Action item:
Whatever appears in the listing must be reproduced exactly.

━━━━━━

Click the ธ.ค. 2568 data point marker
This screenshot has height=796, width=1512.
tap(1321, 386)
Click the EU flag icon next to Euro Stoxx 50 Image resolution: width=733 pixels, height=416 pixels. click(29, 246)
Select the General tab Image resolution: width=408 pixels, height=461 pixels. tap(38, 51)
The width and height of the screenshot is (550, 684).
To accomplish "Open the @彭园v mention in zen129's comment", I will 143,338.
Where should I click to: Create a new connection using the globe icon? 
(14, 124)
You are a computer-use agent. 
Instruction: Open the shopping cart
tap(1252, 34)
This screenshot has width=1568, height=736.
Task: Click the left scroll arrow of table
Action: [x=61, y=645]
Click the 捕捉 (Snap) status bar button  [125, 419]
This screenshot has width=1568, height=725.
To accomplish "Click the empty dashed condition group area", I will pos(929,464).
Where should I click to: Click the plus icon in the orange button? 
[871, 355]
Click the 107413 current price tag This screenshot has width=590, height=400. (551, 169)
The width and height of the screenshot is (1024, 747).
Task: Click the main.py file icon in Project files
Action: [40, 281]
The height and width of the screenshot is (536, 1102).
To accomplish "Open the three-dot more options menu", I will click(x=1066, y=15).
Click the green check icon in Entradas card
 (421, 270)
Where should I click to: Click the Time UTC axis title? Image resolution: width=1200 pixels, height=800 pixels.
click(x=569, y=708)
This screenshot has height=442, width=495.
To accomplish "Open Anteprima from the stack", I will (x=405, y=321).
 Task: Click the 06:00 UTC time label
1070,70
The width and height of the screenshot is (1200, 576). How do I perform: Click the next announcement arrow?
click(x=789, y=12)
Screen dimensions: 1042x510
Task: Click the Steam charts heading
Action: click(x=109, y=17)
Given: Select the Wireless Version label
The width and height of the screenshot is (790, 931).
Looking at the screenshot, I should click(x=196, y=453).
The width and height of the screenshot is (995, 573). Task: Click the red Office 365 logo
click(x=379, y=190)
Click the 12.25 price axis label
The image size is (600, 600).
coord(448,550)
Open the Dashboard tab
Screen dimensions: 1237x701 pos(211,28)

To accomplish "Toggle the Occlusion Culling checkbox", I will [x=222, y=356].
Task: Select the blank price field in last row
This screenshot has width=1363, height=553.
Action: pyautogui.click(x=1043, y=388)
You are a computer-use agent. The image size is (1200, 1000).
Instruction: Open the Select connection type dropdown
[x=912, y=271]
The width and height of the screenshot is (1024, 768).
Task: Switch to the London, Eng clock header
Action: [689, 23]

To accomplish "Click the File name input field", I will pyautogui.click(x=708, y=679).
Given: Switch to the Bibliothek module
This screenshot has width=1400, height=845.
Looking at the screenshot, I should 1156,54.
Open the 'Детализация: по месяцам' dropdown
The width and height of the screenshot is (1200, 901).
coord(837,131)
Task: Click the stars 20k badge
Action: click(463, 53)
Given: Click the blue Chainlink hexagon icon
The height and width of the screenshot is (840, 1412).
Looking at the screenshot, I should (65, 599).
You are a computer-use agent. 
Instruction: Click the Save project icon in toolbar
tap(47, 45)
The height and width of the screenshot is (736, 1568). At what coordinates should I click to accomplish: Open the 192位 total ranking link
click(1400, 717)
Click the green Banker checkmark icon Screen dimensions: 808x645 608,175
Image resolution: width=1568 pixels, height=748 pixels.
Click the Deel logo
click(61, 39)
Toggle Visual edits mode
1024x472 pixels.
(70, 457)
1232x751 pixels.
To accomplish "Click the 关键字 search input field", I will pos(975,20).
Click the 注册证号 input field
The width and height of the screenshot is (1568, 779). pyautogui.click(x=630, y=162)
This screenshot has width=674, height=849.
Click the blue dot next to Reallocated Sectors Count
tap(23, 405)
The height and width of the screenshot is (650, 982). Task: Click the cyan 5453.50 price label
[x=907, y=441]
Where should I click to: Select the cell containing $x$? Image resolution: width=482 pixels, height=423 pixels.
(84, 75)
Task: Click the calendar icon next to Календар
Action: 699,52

━━━━━━

Task response:
Click the ธ.ค. 2568 data point marker
This screenshot has height=796, width=1512.
tap(1321, 386)
Click the EU flag icon next to Euro Stoxx 50 Image resolution: width=733 pixels, height=416 pixels. click(29, 246)
Select the General tab Image resolution: width=408 pixels, height=461 pixels. tap(38, 51)
The width and height of the screenshot is (550, 684).
To accomplish "Open the @彭园v mention in zen129's comment", I will 143,338.
Where should I click to: Create a new connection using the globe icon? 
(14, 124)
You are a computer-use agent. 
Instruction: Open the shopping cart
tap(1252, 34)
This screenshot has width=1568, height=736.
Task: Click the left scroll arrow of table
Action: [x=61, y=645]
Click the 捕捉 (Snap) status bar button  [125, 419]
This screenshot has width=1568, height=725.
To accomplish "Click the empty dashed condition group area", I will pos(929,464).
Where should I click to: Click the plus icon in the orange button? 
[871, 355]
Click the 107413 current price tag This screenshot has width=590, height=400. (551, 169)
The width and height of the screenshot is (1024, 747).
Task: Click the main.py file icon in Project files
Action: [40, 281]
The height and width of the screenshot is (536, 1102).
To accomplish "Open the three-dot more options menu", I will click(x=1066, y=15).
Click the green check icon in Entradas card
 (421, 270)
Where should I click to: Click the Time UTC axis title? Image resolution: width=1200 pixels, height=800 pixels.
click(x=569, y=708)
This screenshot has height=442, width=495.
To accomplish "Open Anteprima from the stack", I will (x=405, y=321).
 Task: Click the 06:00 UTC time label
1070,70
The width and height of the screenshot is (1200, 576). How do I perform: Click the next announcement arrow?
click(x=789, y=12)
Screen dimensions: 1042x510
Task: Click the Steam charts heading
Action: click(x=109, y=17)
Given: Select the Wireless Version label
The width and height of the screenshot is (790, 931).
Looking at the screenshot, I should click(x=196, y=453).
The width and height of the screenshot is (995, 573). Task: Click the red Office 365 logo
click(x=379, y=190)
Click the 12.25 price axis label
The image size is (600, 600).
coord(448,550)
Open the Dashboard tab
Screen dimensions: 1237x701 pos(211,28)

To accomplish "Toggle the Occlusion Culling checkbox", I will [x=222, y=356].
Task: Select the blank price field in last row
This screenshot has width=1363, height=553.
Action: pyautogui.click(x=1043, y=388)
You are a computer-use agent. The image size is (1200, 1000).
Instruction: Open the Select connection type dropdown
[x=912, y=271]
The width and height of the screenshot is (1024, 768).
Task: Switch to the London, Eng clock header
Action: [689, 23]

To accomplish "Click the File name input field", I will pyautogui.click(x=708, y=679).
Given: Switch to the Bibliothek module
This screenshot has width=1400, height=845.
Looking at the screenshot, I should 1156,54.
Open the 'Детализация: по месяцам' dropdown
The width and height of the screenshot is (1200, 901).
coord(837,131)
Task: Click the stars 20k badge
Action: click(463, 53)
Given: Click the blue Chainlink hexagon icon
The height and width of the screenshot is (840, 1412).
Looking at the screenshot, I should (65, 599).
You are a computer-use agent. 
Instruction: Click the Save project icon in toolbar
tap(47, 45)
The height and width of the screenshot is (736, 1568). At what coordinates should I click to accomplish: Open the 192位 total ranking link
click(1400, 717)
Click the green Banker checkmark icon Screen dimensions: 808x645 608,175
Image resolution: width=1568 pixels, height=748 pixels.
Click the Deel logo
click(61, 39)
Toggle Visual edits mode
1024x472 pixels.
(70, 457)
1232x751 pixels.
To accomplish "Click the 关键字 search input field", I will pos(975,20).
Click the 注册证号 input field
The width and height of the screenshot is (1568, 779). pyautogui.click(x=630, y=162)
This screenshot has width=674, height=849.
Click the blue dot next to Reallocated Sectors Count
tap(23, 405)
The height and width of the screenshot is (650, 982). Task: Click the cyan 5453.50 price label
[x=907, y=441]
Where should I click to: Select the cell containing $x$? Image resolution: width=482 pixels, height=423 pixels.
(84, 75)
Task: Click the calendar icon next to Календар
Action: 699,52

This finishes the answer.